Young Canadians face rising unemployment as an influx of temporary foreign workers fills key job sectors
Young Canadians are finding it increasingly difficult to secure jobs, a challenge that may be exacerbated by an influx of temporary foreign workers in the restaurant and retail sectors, according to BNN Bloomberg.
Michelle Eze, a 22-year-old public-policy graduate, began her job search in Toronto in October, just as Canada’s youth unemployment rate started to rise. Despite her efforts, which included searching for teaching and restaurant service jobs, Eze has yet to find employment.
Eze’s struggle reflects a growing disconnect in Canada’s labour market. Entry-level jobs for students and recent graduates have become more scarce as the economy weakens.
At the same time, the country has imported hundreds of thousands of temporary foreign workers for jobs, many in the food and retail sectors.
This trend has contributed to a significant increase in youth unemployment. Two years ago, the jobless rate for individuals aged 15 to 24 was slightly above 9 percent; it has since risen to 14.2 percent, marking the highest level in over a decade outside the Covid-19 pandemic.
For young immigrants who arrived in Canada within the last five years, the unemployment rate is around 23 percent.
Bloomberg News analyzed government data and found that the number of temporary foreign workers approved to work in food and retail increased by 211 percent between 2019 and 2023.
The surge was partly driven by increased demand for immigration to Canada after pandemic travel restrictions eased, with many newcomers seeing these temporary jobs as a pathway to permanent residency.
Business lobby groups have defended the temporary foreign worker program, originally intended to help farmers with seasonal labour needs, as essential for filling vacant positions. However, the labour market situation in cities like Toronto, where youth unemployment has spiked, challenges this view.
The Toronto area had more than 120,000 unemployed individuals aged 15 to 24 as of July, an increase of 50 percent in just two years, according to Statistics Canada data.
Timothy Lang, CEO of Youth Employment Services, noted that more youths are seeking assistance due in part to the influx of new Canadians. He observed that some employers prefer to hire more experienced workers, disadvantaging younger job seekers.
Alexander Clarke, a 17-year-old who has been applying for jobs at grocery stores, fast-food outlets, and clothing shops, has had no success in securing employment. Clarke believes that employers are increasingly favouring older workers over youth.
In response to public concerns, Prime Minister Justin Trudeau’s government has rolled back some pandemic-era measures designed to address labour shortages.
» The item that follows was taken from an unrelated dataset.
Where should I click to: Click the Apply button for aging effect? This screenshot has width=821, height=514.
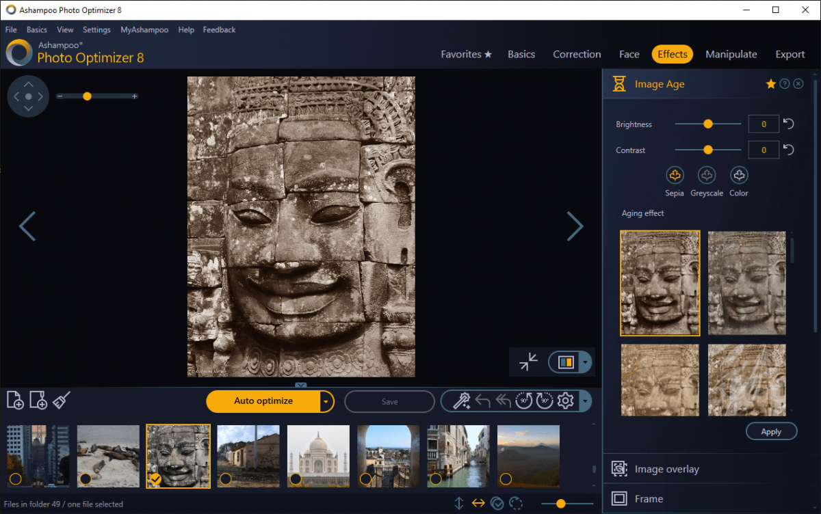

For instance, the government has limited the number of hours international students can work and promised stricter enforcement against businesses that exploit the temporary foreign worker program.
Despite these changes, current regulations still allow companies to hire foreign workers even in regions with high and rising unemployment. Last year, Canada permitted employers to bring in approximately 240,000 workers under the temporary foreign worker program, nearly double the number in 2019.
About 20 percent of these jobs were in positions common in restaurants and retail stores, such as cooks, food counter attendants, and cashiers.
The share of such jobs filled by foreign workers has grown since the pandemic, while the proportion of agricultural work done by temporary foreign workers declined to 41 percent last year, down from 54 percent in 2019.
Major restaurant and retail chains are the largest users of the program, though the extent of their reliance is difficult to determine due to the frequent use of numbered companies in government data.
In Ontario alone, Tim Hortons hired at least 714 temporary foreign workers last year, up from 58 in 2019, with 92 percent of those positions in 2023 listed under holding companies that did not carry the franchise name.
The increased use of the temporary foreign worker program may be not only making it harder for young Canadians to find jobs but also keeping wages low for entry-level positions where they compete with foreign workers.
Christopher Worswick, chair of the economics department at Carleton University in Ottawa, who co-authored a report on the issue, argues that wages should rise to match labour demand, but companies’ profitability often prevents this from happening.